President Buhari’s decision to empower women is a step in the right direction
President Muhammadu Buhari’s recent decision to set aside N1.6 billion for the empowerment of women is a step in the right direction. “I would like to take this opportunity to express my appreciation for the increasing role that our women are playing in revitalising the agricultural sector. Modern farming is still hard and heavy work and I salute our Nigerian women in sharing this burden’’, said the president during the nationwide broadcast to mark his one year in office on May 29.
The N1.6 billion, which is expected to be domiciled in micro-finance institutions as loans to women across the nation, is to assist in rehabilitating the economies of rural communities, particularly those impacted by the Boko Haram insurgency and other conflicts. Justifying his decision, the president expressed regret that for too long, Nigeria had neglected the poor and victimised the weak, accusing past leaders of promoting profit and growth over development and freedom.
Women are the pillars of the family institution, yet they are the victims of the most telling abuses and socio-economic, cultural and political exploitation in our society. Indeed, crimes, communal conflicts, wanton destruction to life and property (in which women and children are at the receiving end) have gradually become so endemic in our society, to the extent that many of the despicable violations are considered commonplace, with outrage and horror alarmingly being displaced by indifference and disdain. On a yearly basis, the World Investment Report of the United Nations Conference on Trade and Development (UNCTAD) indicate that we lose trillions of naira to ethno-religious crises. Even so, the figures do not give the entire picture of the loss.
How do you put a price on the thousands of people dislodged from their farms and their homes? How do you account for the fact that tomato which used to be in abundant supply in our country is now a scarce commodity?

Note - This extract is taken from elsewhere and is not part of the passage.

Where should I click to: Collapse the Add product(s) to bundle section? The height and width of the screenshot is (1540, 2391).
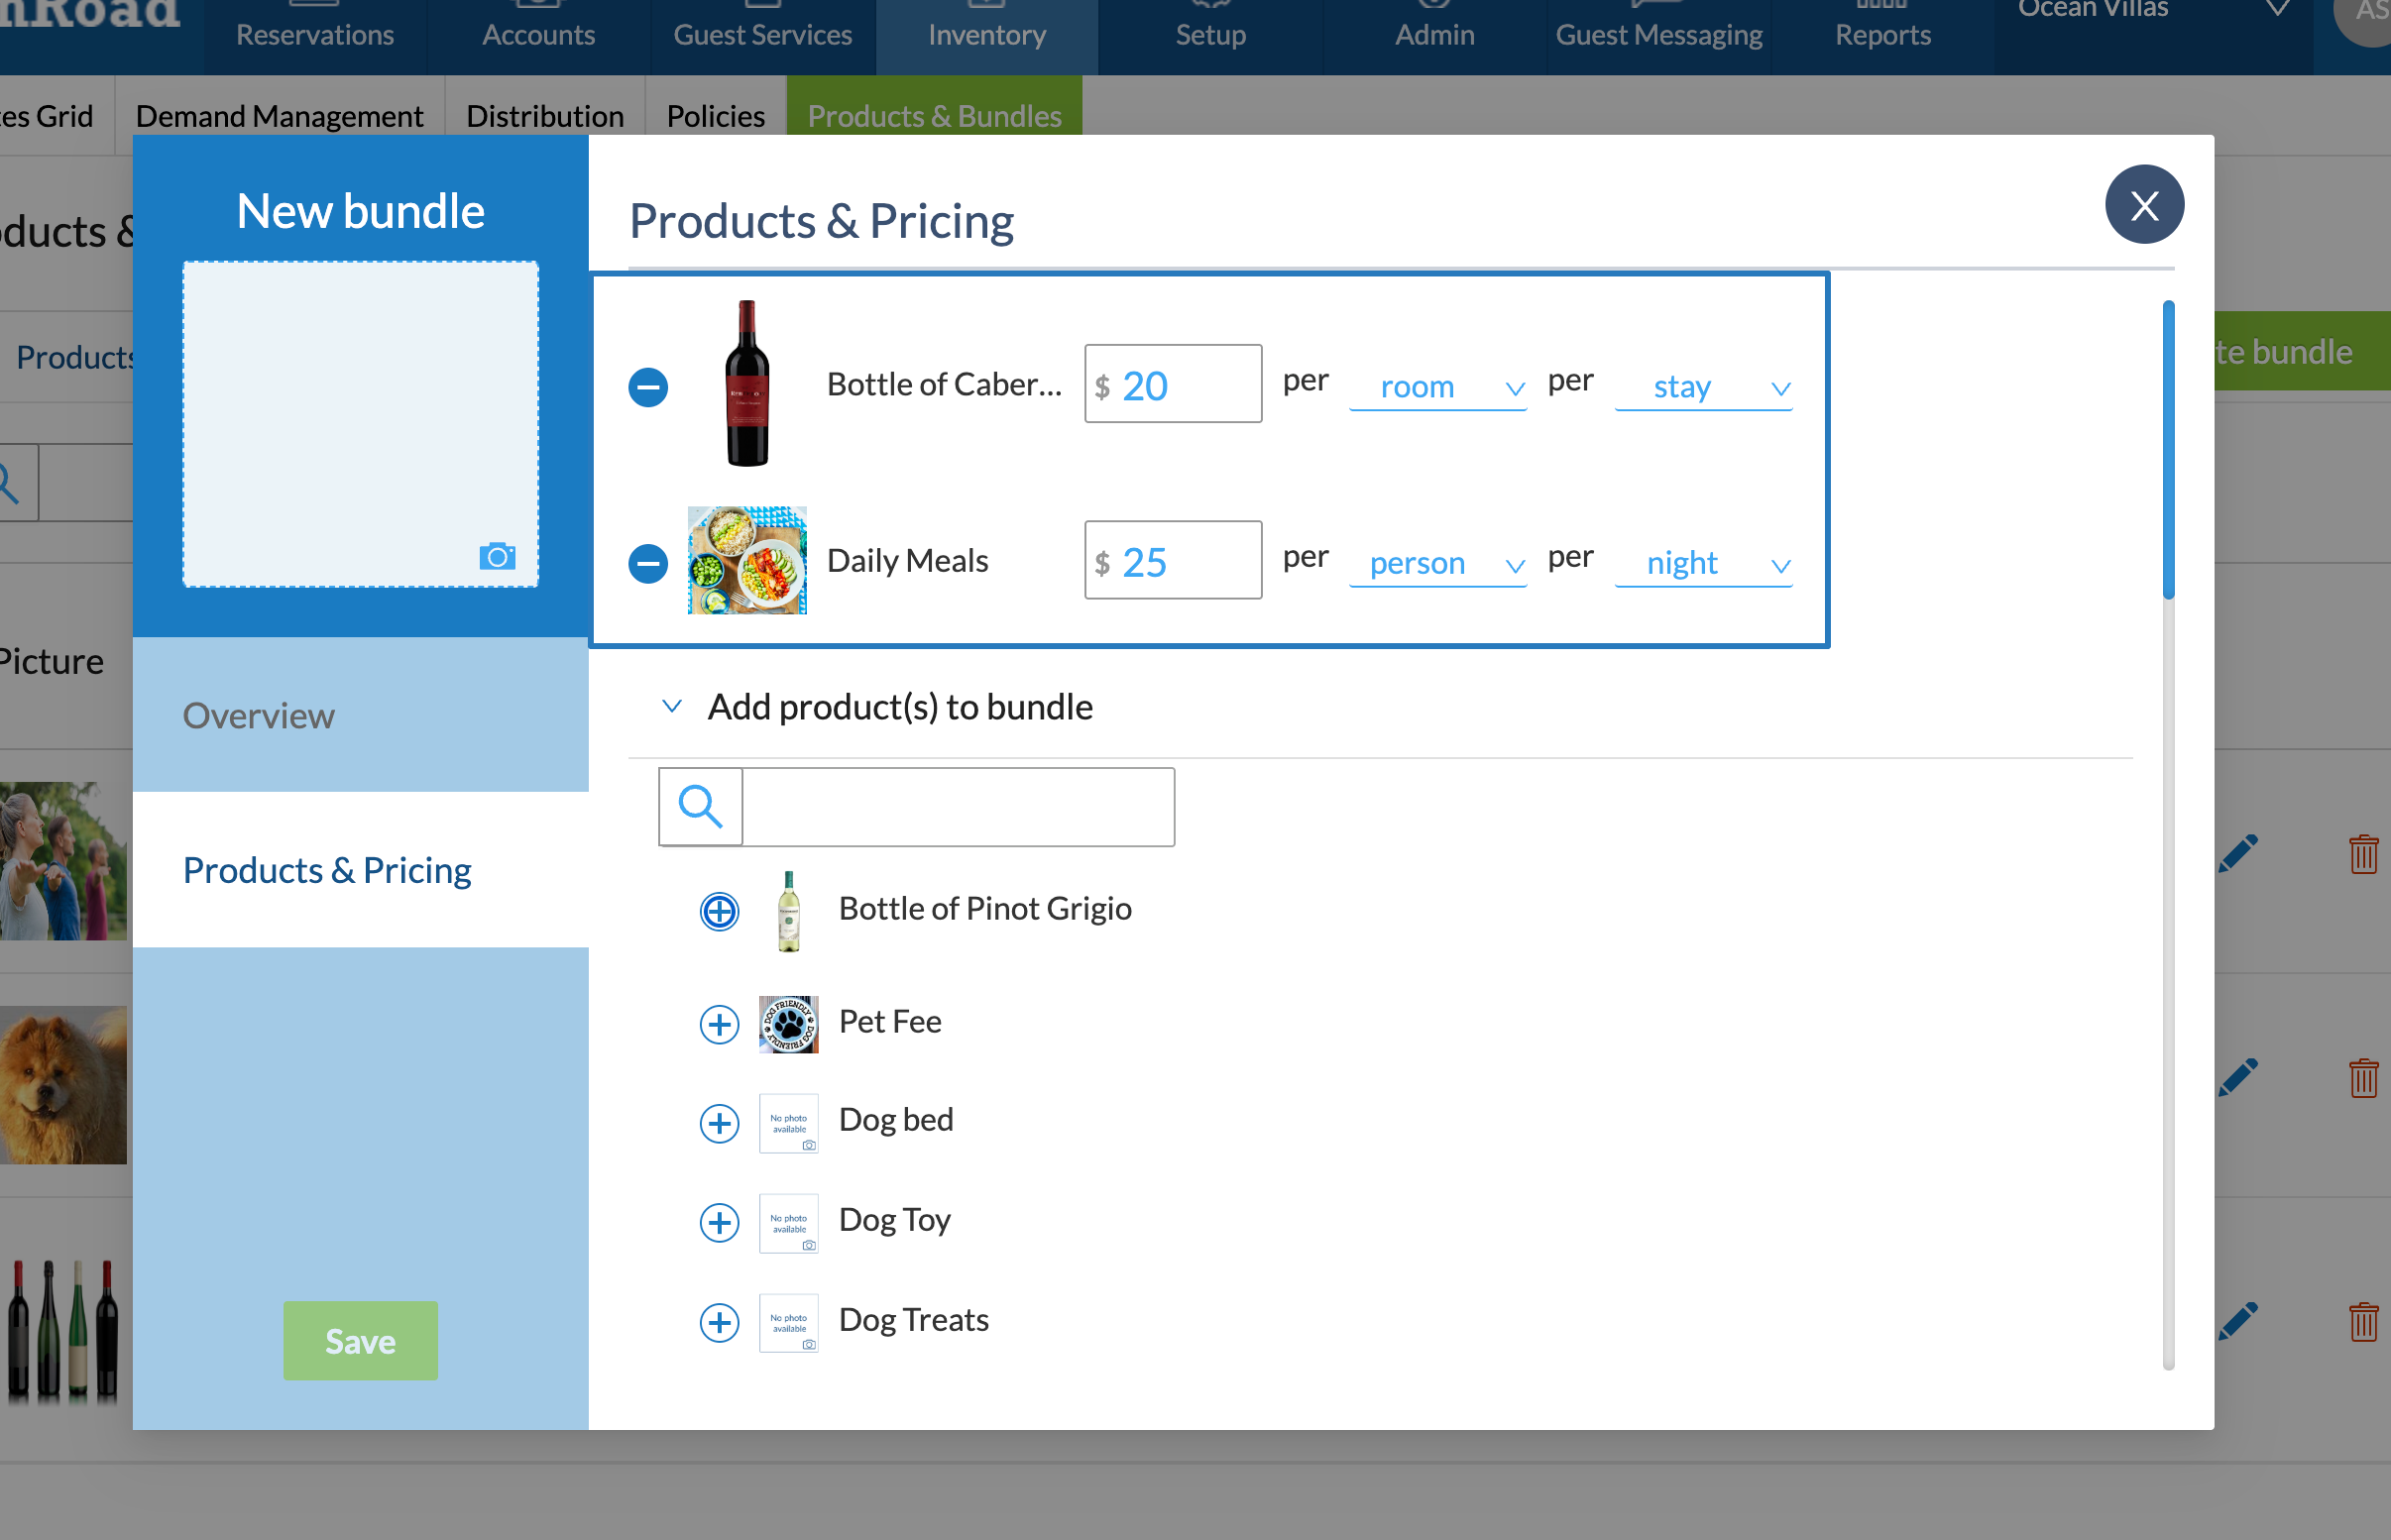672,707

Although poverty is both complex and multi-dimensional, still it can be narrowed down to critical issues like access to basic amenities of life like shelter, healthcare, food, transportation, means of communication, water, electricity, household income, ability to send children to school and the quality of education.
Many women in most Nigerian villages are highly impoverished. They lack access to basic medical facilities. They lack access to drinkable water. They still trek long hours to the farm to work for multiple hours just to eke out a living. They die from preventable illnesses. It is indeed a scandal that most pregnant women in most Nigerian villages still give birth in huts with no running water.
In addition, many of the women are economically disadvantaged by policy (tax, access to finance, land, inheritance) and unfairly burdened by culture with bearing and raising children.Thus while many countries have made huge strides in gender equality, the struggle for empowering women rages on in Nigeria.
But their empowerment is crucial for strengthening the families and communities, improving food security and bringing about sustainable development. Ordinarily, programmes like this belong in the realm of the private sector but because of the prevailing poverty in many rural communities (and in some of our urban slums) and the absence of facilities that government should ordinarily avail its citizens, we welcome this intervention. If well implemented, it could take many of our women, especially in the rural areas, out of poverty with the attendant multiplier effects for the larger society.